I didn't want to declare Biden too old to run in 2024 because I thought he would have a problem in 2020 as well. When he was his age, what people now say about him was true. On the stump, he was stumbling. He stumbled over phrases and words. However, I would argue that the issue was even worse back then.
An aging outlook was paired with linguistic blunders. Biden seemed to believe that the bipartisanship of the past could be restored in the present by recalling fondly his relationships with segregationist senators. It was his case for his candidacy and his all-purpose defense against attacks that he used his connection to Barack Obama as both a spear and a shield.
However, the Senate of the 1970s is long gone, and Biden was not Obama. In other words, Biden's issue in 2020 was not just his age. He seemed to be stuck in the past.
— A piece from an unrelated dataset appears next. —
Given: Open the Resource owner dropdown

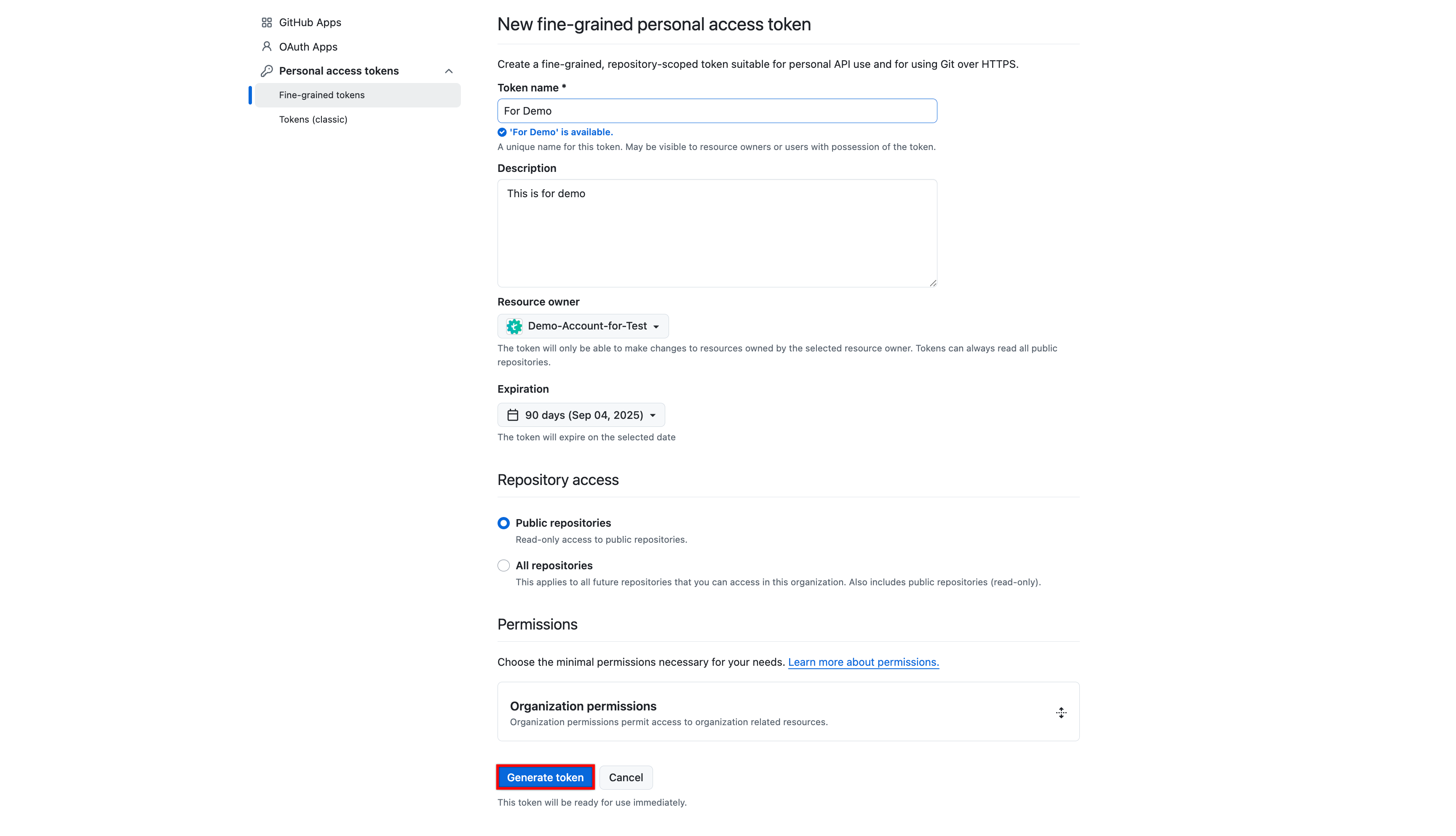Looking at the screenshot, I should coord(583,326).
But Biden dispelled my doubts and continues to do so. Despite the fact that there were plenty of younger candidates to choose from, he prevailed in the Democratic primary. Despite Donald Trump's lauded abilities as an insult comic and a social media force, he easily won the general election. With Biden as a communicator, voters appeared to be completely satisfied.
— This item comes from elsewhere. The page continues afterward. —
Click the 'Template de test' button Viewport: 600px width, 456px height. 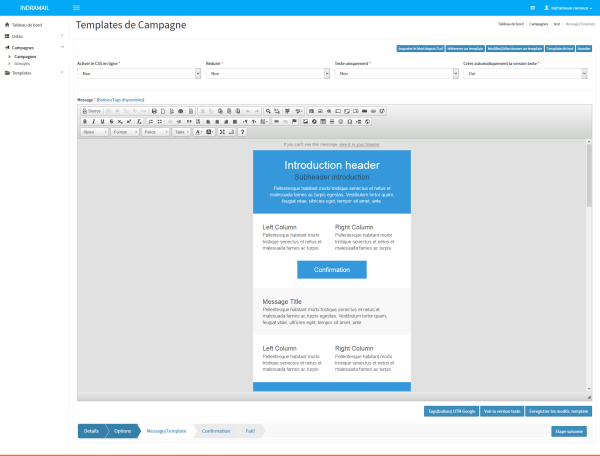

However, leadership is a marathon. I was once more concerned about Biden's vim last year as his agenda languished. If Biden had been younger and more enthusiastic, perhaps he would have been better at managing relationships in the Senate.
But after that, he passed a slew of important bills, including the CHIPS and Science Act and the Inflation Reduction Act, which was remarkable given the small Democratic majority in Congress. In the midterm elections, his party defied expectations by holding losses in the House and gaining a little more power in the Senate. He received high praise for his State of the Union address from all quarters.
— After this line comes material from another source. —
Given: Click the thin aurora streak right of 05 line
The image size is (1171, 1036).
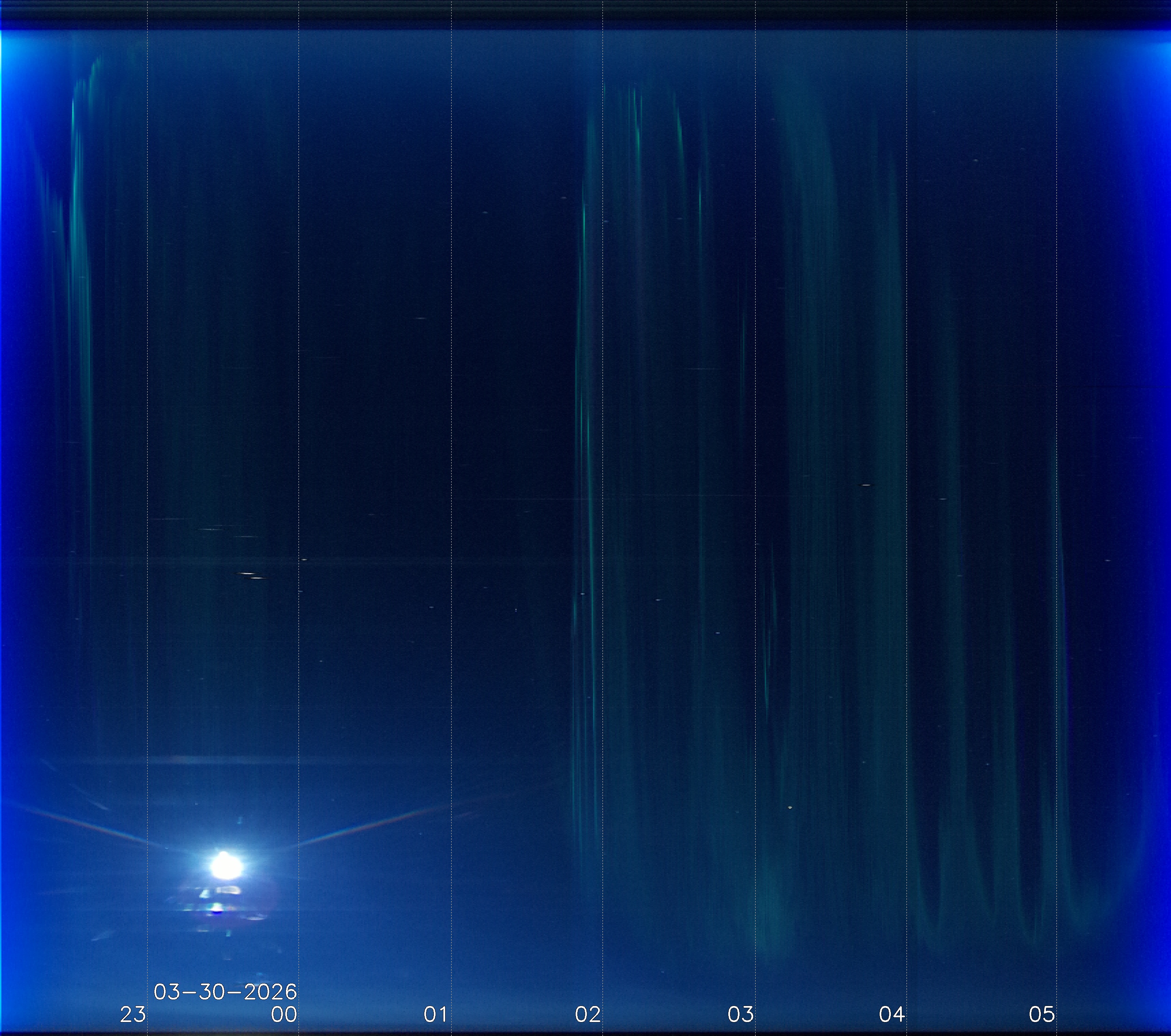Looking at the screenshot, I should click(x=1062, y=573).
Those of us who keep saying that Biden is too old to be in charge need to think about what they might still be missing at some point.
I'll give it a shot: We overestimate the significance of eloquence because members of my profession have constructed our lives around their command of language.
We like politicians who talk like they were written by Aaron Sorkin. However, unlike us, voters do not view malapropisms, long sentences, unfinished thoughts, and occasional fabulism as disqualifying characteristics.
That was demonstrated by George W. Bush and Ronald Reagan, respectively; Biden is now taking his turn to teach us the same lesson that Trump attempted to teach us.
Additionally, Biden's age has come with a few hidden advantages. One is that he has skillfully bridged the generational and demographic divides among Democrats. In recent years, the Democratic Party has become younger, more liberal, educated, and more online. In the past, when liberal was frequently used as an epithet, blue-collar workers were still a core constituency and Biden's politics were formed.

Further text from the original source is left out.